Required work -
[A] In the Python lists and tuples tutorial, copy out everything from "print('a_list count for" down to "b_list is:', len(b_list))".
[B] According to the Python lists and tuples tutorial, what item count is printed for b_list?
[C] Write what comes next in the Python lists and tuples tutorial, picking up after its final sentence.

The next two examples illustrate the append() and sort() methods for a list.  They produce no visible output, so we use the print() method to view the results.

In [5]:
# List append method()

a_list.append('malt')

In [6]:
# list sort method()

a_list.sort(reverse=True)

In [7]:
# print the amended list

print("A list of beers include:")
for i in a_list:
    print(i, end=' ')

A list of beers include:
stout stout malt lager hefeweizen ale 

In [8]:
# list count method

print('a_list count for stout is:', a_list.count('stout'))

a_list count for stout is: 2


The example below illustrates Python's flexibility.  Since everything is an object, you can have a list containing other lists.  The built-in len() method is introduced to provide a method to count the number of items in the list.

In [9]:
# lists can contain different objects, including other lists

b_list = ['ales', 23, a_list]
print(b_list)
print('Item count for b_list is:', len(b_list))

['ales', 23, ['stout', 'stout', 'malt', 'lager', 'hefeweizen', 'ale']]
Item count for b_list is: 3


### Tuple

A tuple is similar to a list, but unlike lists, are immutable.   Tuples are defined by a list of comma-separated items inside a set of optional parentheses.  Ledgility of code demands their use, however!  

A common use case for tuples is where Python statements or user-defined functions can assume that the items will not change, for example the names of the months.

Information shown -

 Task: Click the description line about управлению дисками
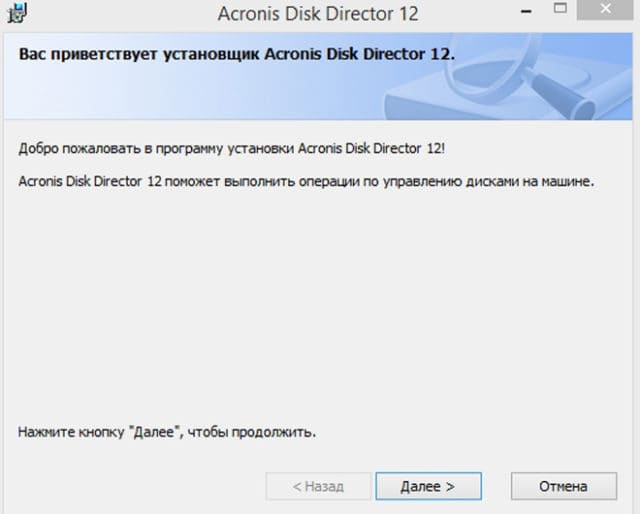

Answers given -
[A]
print('a_list count for stout is:', a_list.count('stout'))

a_list count for stout is: 2


The example below illustrates Python's flexibility.  Since everything is an object, you can have a list containing other lists.  The built-in len() method is introduced to provide a method to count the number of items in the list.

In [9]:
# lists can contain different objects, including other lists

b_list = ['ales', 23, a_list]
print(b_list)
print('Item count for b_list is:', len(b_list))

[B] 3

[C]
In [10]:
# defining a tuple

dishes = ('eggs', 'green ham', 'biscuits', 'grits', 'steak')
print('The breakfast menu has:', len(dishes), 'items')

The breakfast menu has: 5 items


In [11]:
# defining another tuple

more_dishes = ('pancakes', 'cupcakes', 'twinkies', dishes)
for i in more_dishes:
    print(i, end=' ')

pancakes cupcakes twinkies ('eggs', 'green ham', 'biscuits', 'grits', 'steak') 

In [12]:
# the tuple within a tuple remains a tuple that is indexed

len(more_dishes)

4

The index operators behave similiarly for tuples and lists.  In the example below, you access the 4th item in the tuple specifying more_dishes[3].  For the second item in the fourth item, you specify more_dishes[3][1].

In [13]:
# what is the 2nd item in the original tuple of dishes?  Python indexing starts at 0.

print(more_dishes[3][1])

green ham


In [14]:
# get the number of items in the tuple: more_dishes. 
# Subtract 1 since the 'tuple-within-a-tuple' item is not counted.  more_dishes[3] is the start 
# position of the 'tuple-within-a-tuple'. 

print('The number of items in more_dishes is:', len(more_dishes)-1+len(more_dishes[3]))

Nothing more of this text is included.